BUS STORY # 29 (Willa’s Bus Stories # 1 and 2)





Willa* is another Presbyterian nurse who rides the bus. She lives west of Tramway, so she doesn’t have the schedule issues Amy has. We share part of the inbound Lomas-Rapid Ride route a few times a month. She says her husband would rather she drive, but she’s never had any trouble riding the bus. I believe her. Willa is a pretty imposing woman. For one thing, she’s a big woman. For another, she has that old school old nurse style of laying down the law for God and doctors and no back talk. Anyone whose survival sensors are reasonably intact won’t even think about messing with Willa.

Like any veteran bus rider, Willa has her stories. Her first story is about a woman who boards the bus and then stands in the aisle scanning the passengers until she spots a male sitting by himself. She moves to the seat beside him and starts talking to him. Eventually, she works the conversation around to the question “Do you have a girl friend?” followed by “I could be your girl friend. If I were your girl friend, you could by me a Sony DVD player.” The woman goes on to explain they cost thousands of dollars and asking the prospective boyfriend what he knows about them, about how they work, and so forth. Willa confesses being tempted to tell her about the ads she sees on a regular basis advertising Sony DVDs at Wal-Mart for under fifty dollars. “But she’s as unlikely to have fifty dollars as a thousand.”

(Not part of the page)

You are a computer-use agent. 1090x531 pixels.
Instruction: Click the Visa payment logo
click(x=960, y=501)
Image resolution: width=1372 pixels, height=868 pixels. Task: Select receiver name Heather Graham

Her second story also involves a female rider, another regular, who sits in the back of the bus and has conversations with herself (or “her selves” as Willa explains it). Sometimes the woman gets rather “graphic” in her conversations, and the bus drivers have been known to stop the bus and go back and warn her they’ll have to put her off the bus if she doesn’t tone it down. One night, one of the drivers actually made her leave. Afterwards, Willa’s occasional seatmate, a professor at UNM, said to her, “I wonder what kind of drugs she’s on.”

“Oh, she’s not on drugs. She’s schizophrenic.”

“How do you know that?”

“Because I’m a nurse. That’s classic schizophrenia.”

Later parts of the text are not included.